▶ [Text to read]
________________________________________

Non-GAAP Financial Measures and Operational Measures:
In addition to our GAAP results, we review certain non-GAAP financial measures to help us evaluate our business on a consistent basis, measure our performance, identify trends affecting our business, establish budgets, measure the effectiveness of investments in our technology and development and sales and marketing, and assess our operational efficiencies. These non-GAAP financial measures include Contribution ex-TAC, Adjusted EBITDA, Non-GAAP Income (Loss), and Non-GAAP Earnings (Loss) per share, each of which is discussed below.
These non-GAAP financial measures are not intended to be considered in isolation from, as substitutes for, or as superior to, the corresponding financial measures prepared in accordance with GAAP. You are encouraged to evaluate these adjustments, and review the reconciliation of these non-GAAP financial measures to their most comparable GAAP measures, and the reasons we consider them appropriate. It is important to note that the particular items we exclude from, or include in, our non-GAAP financial measures may differ from the items excluded from, or included in, similar non-GAAP financial measures used by other companies. See "Reconciliation of Revenue to Gross Profit to Contribution ex-TAC," "Reconciliation of net income (loss) to Adjusted EBITDA," "Reconciliation of net income (loss) to non-GAAP income (loss)," and "Reconciliation of GAAP earnings (loss) per share to non-GAAP earnings (loss) per share" included as part of this press release.
We do not provide a reconciliation of our non-GAAP financial expectations for Contribution ex-TAC and Adjusted EBITDA, or a forecast of the most comparable GAAP measures, because the amount and timing of many future charges that impact these measures (such as amortization of future acquired intangible assets, acquisition-related charges, foreign exchange (gain) loss, net, stock-based compensation, impairment charges, provision or benefit for income taxes, and our future revenue mix), which could be material, are variable, uncertain, or out of our control and therefore cannot be reasonably predicted without unreasonable effort, if at all. In addition, we believe such reconciliations or forecasts could imply a degree of precision that might be confusing or misleading to investors.
4


Contribution ex-TAC:
Contribution ex-TAC is calculated as gross profit plus cost of revenue, excluding traffic acquisition cost ("TAC"). Traffic acquisition cost, a component of cost of revenue, represents what we must pay sellers for the sale of advertising inventory through our platform for revenue reported on a gross basis. Contribution ex-TAC is a non-GAAP financial measure that is most comparable to gross profit. We believe Contribution ex-TAC is a useful measure in facilitating a consistent comparison against our core business without considering the impact of traffic acquisition costs related to revenue reported on a gross basis.

________________________________________

▶ [Task inputs]
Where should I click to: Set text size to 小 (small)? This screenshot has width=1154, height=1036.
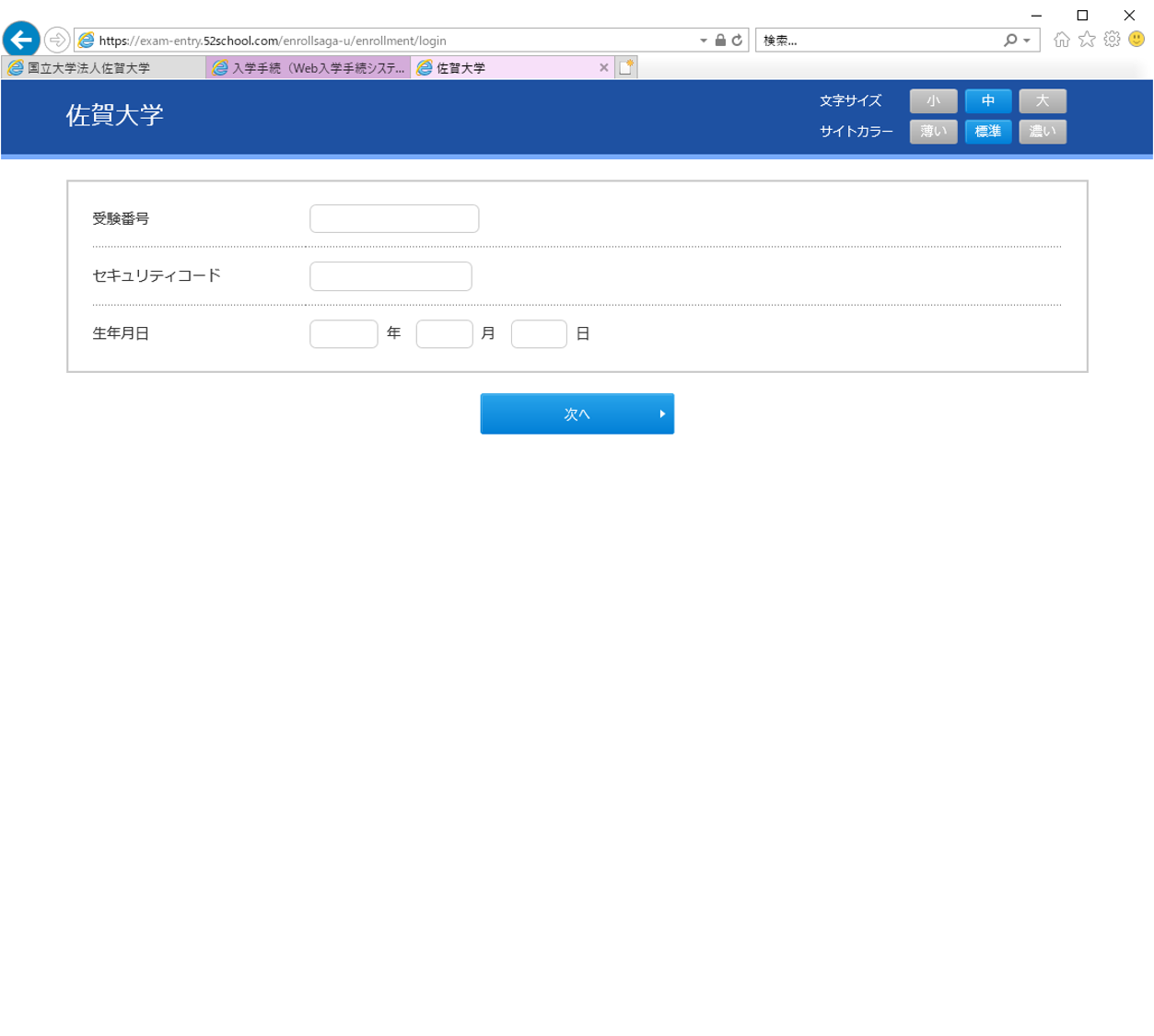(x=933, y=101)
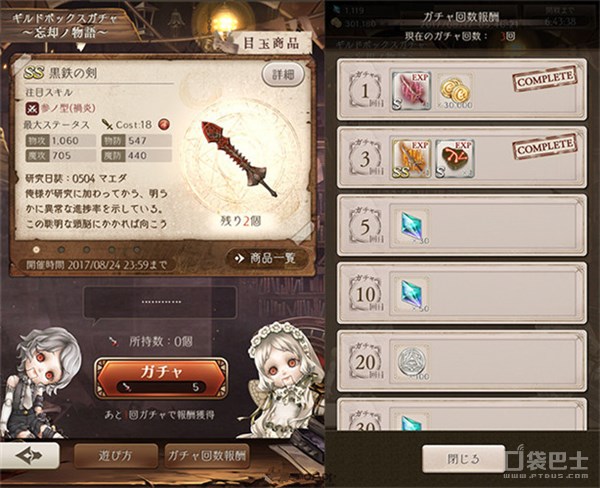Click the silver medal reward in the 20th row
The height and width of the screenshot is (488, 600).
click(x=412, y=362)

________________________________________

▶ [What this exercise asks]
1. In the passage on non-GAAP financial measures, which GAAP measure is Contribution ex-TAC most comparable to?
2. Copy every line of the records word for word, but leave the pictures out.

▶ [Answers for this exercise]
1. Gross profit.

2.
Where should I click to: Set text size to 小 (small)? This screenshot has width=1154, height=1036.
(x=933, y=101)
Click the silver medal reward in the 20th row
The height and width of the screenshot is (488, 600).
click(x=412, y=362)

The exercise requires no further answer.